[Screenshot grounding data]
☆ ☆ ☆

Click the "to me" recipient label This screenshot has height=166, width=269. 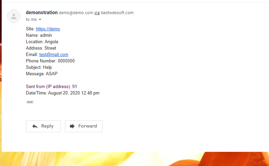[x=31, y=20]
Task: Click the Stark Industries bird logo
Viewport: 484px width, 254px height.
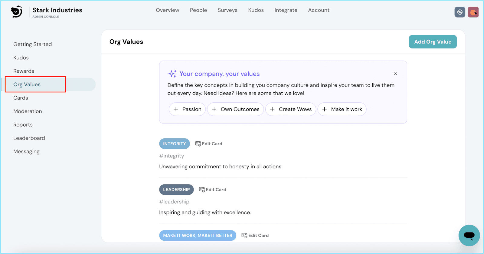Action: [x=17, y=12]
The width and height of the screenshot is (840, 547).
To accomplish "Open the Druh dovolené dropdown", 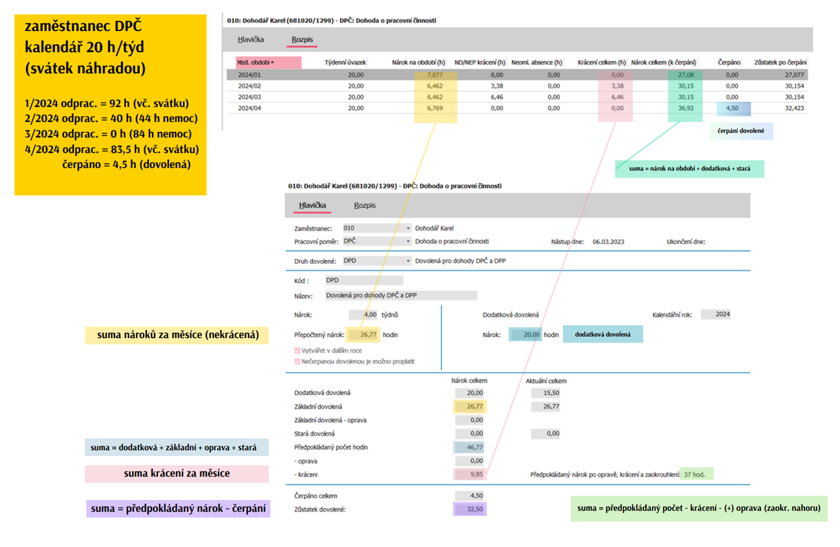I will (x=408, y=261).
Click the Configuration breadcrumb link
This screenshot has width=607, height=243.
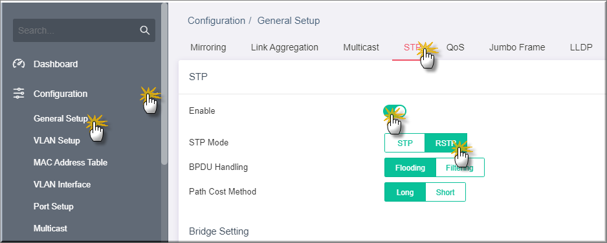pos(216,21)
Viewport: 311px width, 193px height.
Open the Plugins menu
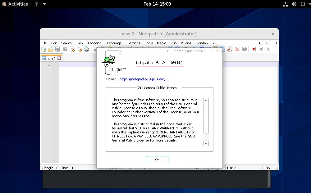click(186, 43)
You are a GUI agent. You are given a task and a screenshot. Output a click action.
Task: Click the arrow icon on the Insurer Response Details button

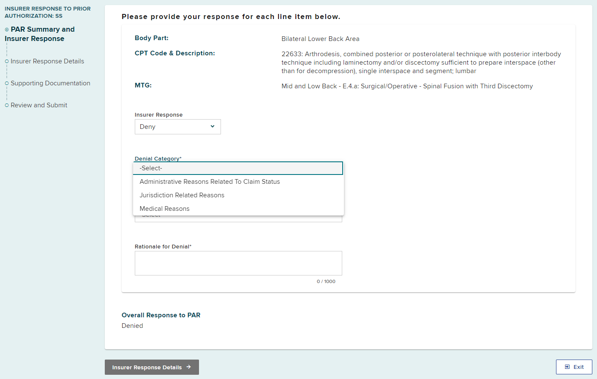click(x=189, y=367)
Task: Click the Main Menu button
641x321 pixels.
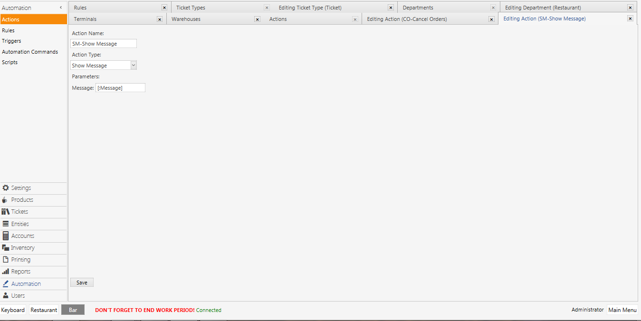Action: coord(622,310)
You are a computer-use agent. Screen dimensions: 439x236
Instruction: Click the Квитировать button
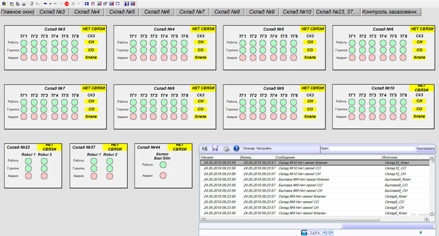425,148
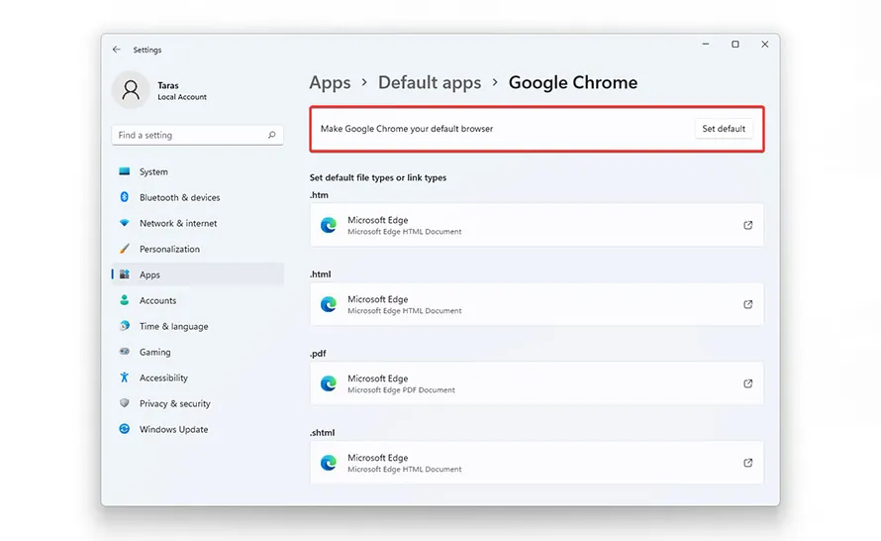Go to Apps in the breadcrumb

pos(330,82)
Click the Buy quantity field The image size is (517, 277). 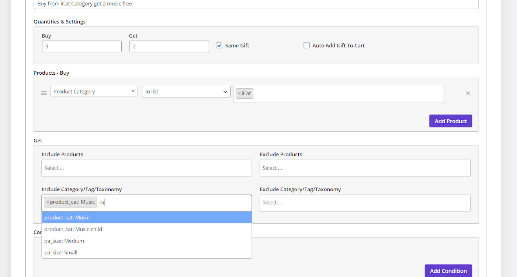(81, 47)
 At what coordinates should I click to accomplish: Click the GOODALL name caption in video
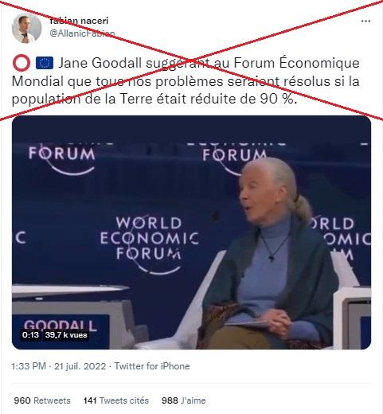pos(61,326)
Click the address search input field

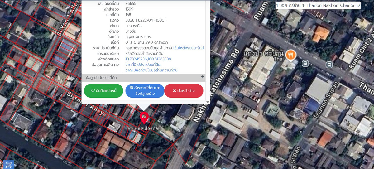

☆ ☆ ☆

§ **Work to be completed**
Gather each line from the entries above that includes the word "agent".

§ **Solved problem**
You are a GUI agent. You are given a task and a screenshot. Output a click action.
You are a computer-use agent. Screen dimensions: 439x236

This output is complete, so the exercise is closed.